The Open Network Foundation (ONF), for example, is run by and for service-provider community. Networking vendors do not control or drive that organization, and they never will. It is controlled by the six founding members, and they’re all major service providers. Make no mistake, the organization was constructed that way for a reason, with a clear purpose in mind. Those who politically control an organization necessarily set its agenda. The agenda of the ONF, and certainly the development of OpenFlow, is skewed definitively toward their interests. At this point, the ONF’s conception of software-defined networking is not concerned with enterprise needs or requirements. It might get there some day. I know the investors behind Big Switch Networks are hoping it does. But it’s not there now.
Inexorable Cloud Drivers
I said earlier that Google, in this context, was an extreme example of a service provider. Not every cloud purveyor will design and deliver its own switches, and few and far between would try to tackle the challenge of core routing, as Google seems to be doing now. Still, Google and others behind the ONF have evinced enlightened self-interest. They know that the more they can move the world toward a model of highly efficient and effective cloud-based IT infrastructure (servers, storage, networking), predicated on bare-bones industry-standard hardware and orchestrated by an application-driven software-management layer, the more they will drive down their cost of production and operation. As that is achieved, they won’t just lower their own cost structures, but they will hasten the shift of consumer and enterprise applications and services to the public cloud. It’s a matter of scale, cost, and market dynamics.

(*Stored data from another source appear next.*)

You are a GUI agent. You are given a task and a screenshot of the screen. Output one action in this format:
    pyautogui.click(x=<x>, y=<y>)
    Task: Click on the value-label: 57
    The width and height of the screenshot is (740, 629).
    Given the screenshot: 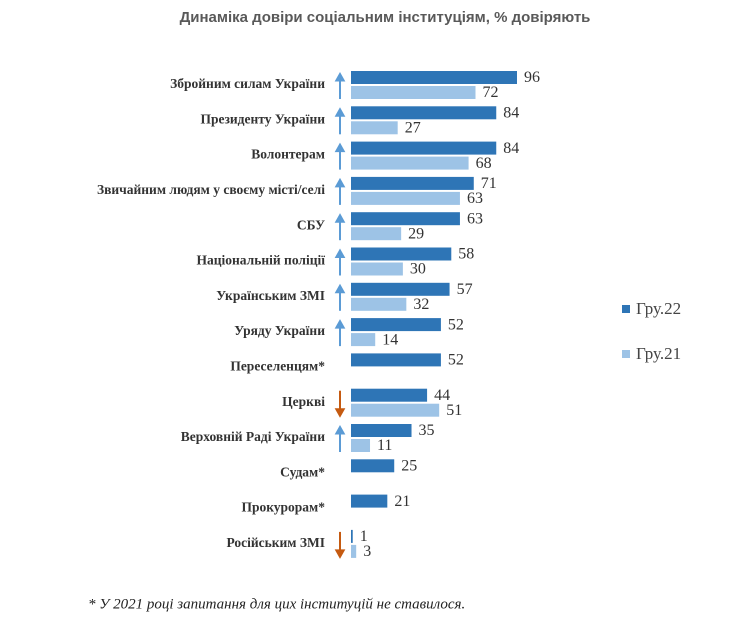 What is the action you would take?
    pyautogui.click(x=465, y=290)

It’s not that these service providers dislike Cisco or Juniper. As I said before, it’s just business. What Cisco and Juniper do, how they work and what they do, might have sufficed before, but it that is not an optimal model for these service providers now — or in the future.
I’m not a stock-market prognosticator, but I realize this scenario has implications for investors in networking companies. Some vendors are more exposed than others to this shift and to these developments. I will deal with those companies and their changed circumstances in subsequent posts. I don’t want to muddy the waters by delving into company-specific fortunes at this time. Suffice it to say, there’s a reason why Juniper Networks and Cisco Systems, both of which have significant exposure to the service-provider community, are scrambling to get on the OpenFlow bandwagon. It’s better to part of this parade than to be left behind, and maintaining a presence in major service-provider accounts is better than having no presence at all.

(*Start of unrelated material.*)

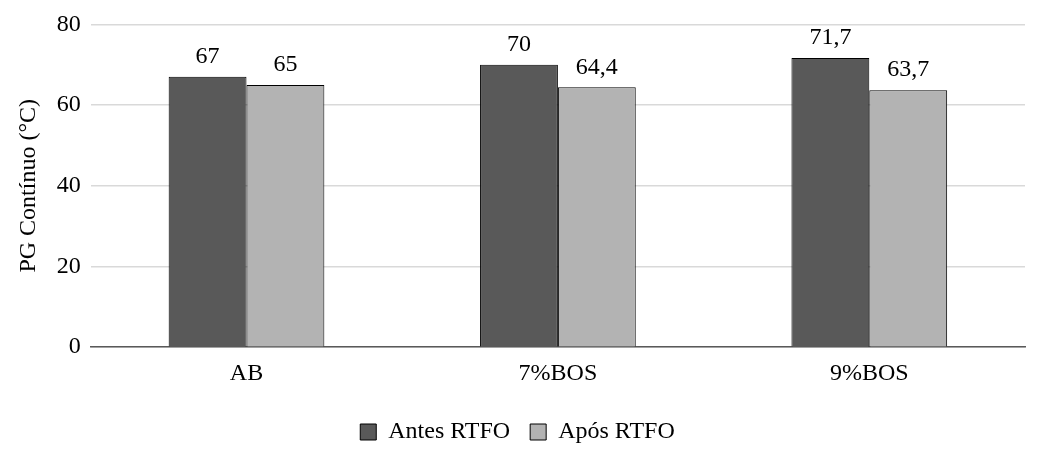 This screenshot has width=1045, height=459. I want to click on y-tick-label: 20, so click(68, 264).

Nobody Dies, but Some Get Hurt
Don’t get me wrong. I realize that the enterprise is a big networking market — still the biggest of all — and that the cloud and its technological agenda won’t vaporize that market overnight. Nobody is going to get “killed” or fatally disabled in the next few months, or even probably in the next few years. (I hate that “killer” talk people throw around on the Interwebs. It’s hype, and it doesn’t advance any sort of meaningful discourse or understanding at all.)

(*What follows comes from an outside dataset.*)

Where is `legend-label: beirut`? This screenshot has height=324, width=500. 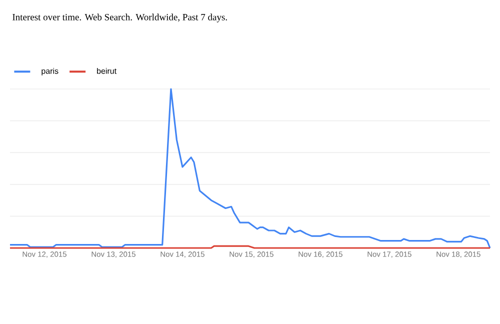 legend-label: beirut is located at coordinates (106, 71).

For that reason, I think it’s entirely relevant to discuss the current shortcomings of OpenFlow-based SDNs for enterprise networks. Along those lines, Ethan Banks offered some cogent thoughts yesterday on the topic after taking in the Open Flow Symposium.
As for me, I see what the progenitors of the ONF are trying to achieve. I understand why they are doing it, and I think it’s a big deal in a number of respects. As we move increasingly to the cloud, the major service providers, as represented by the demographics of the ONF board members, are moving to the fore, asserting their growing power.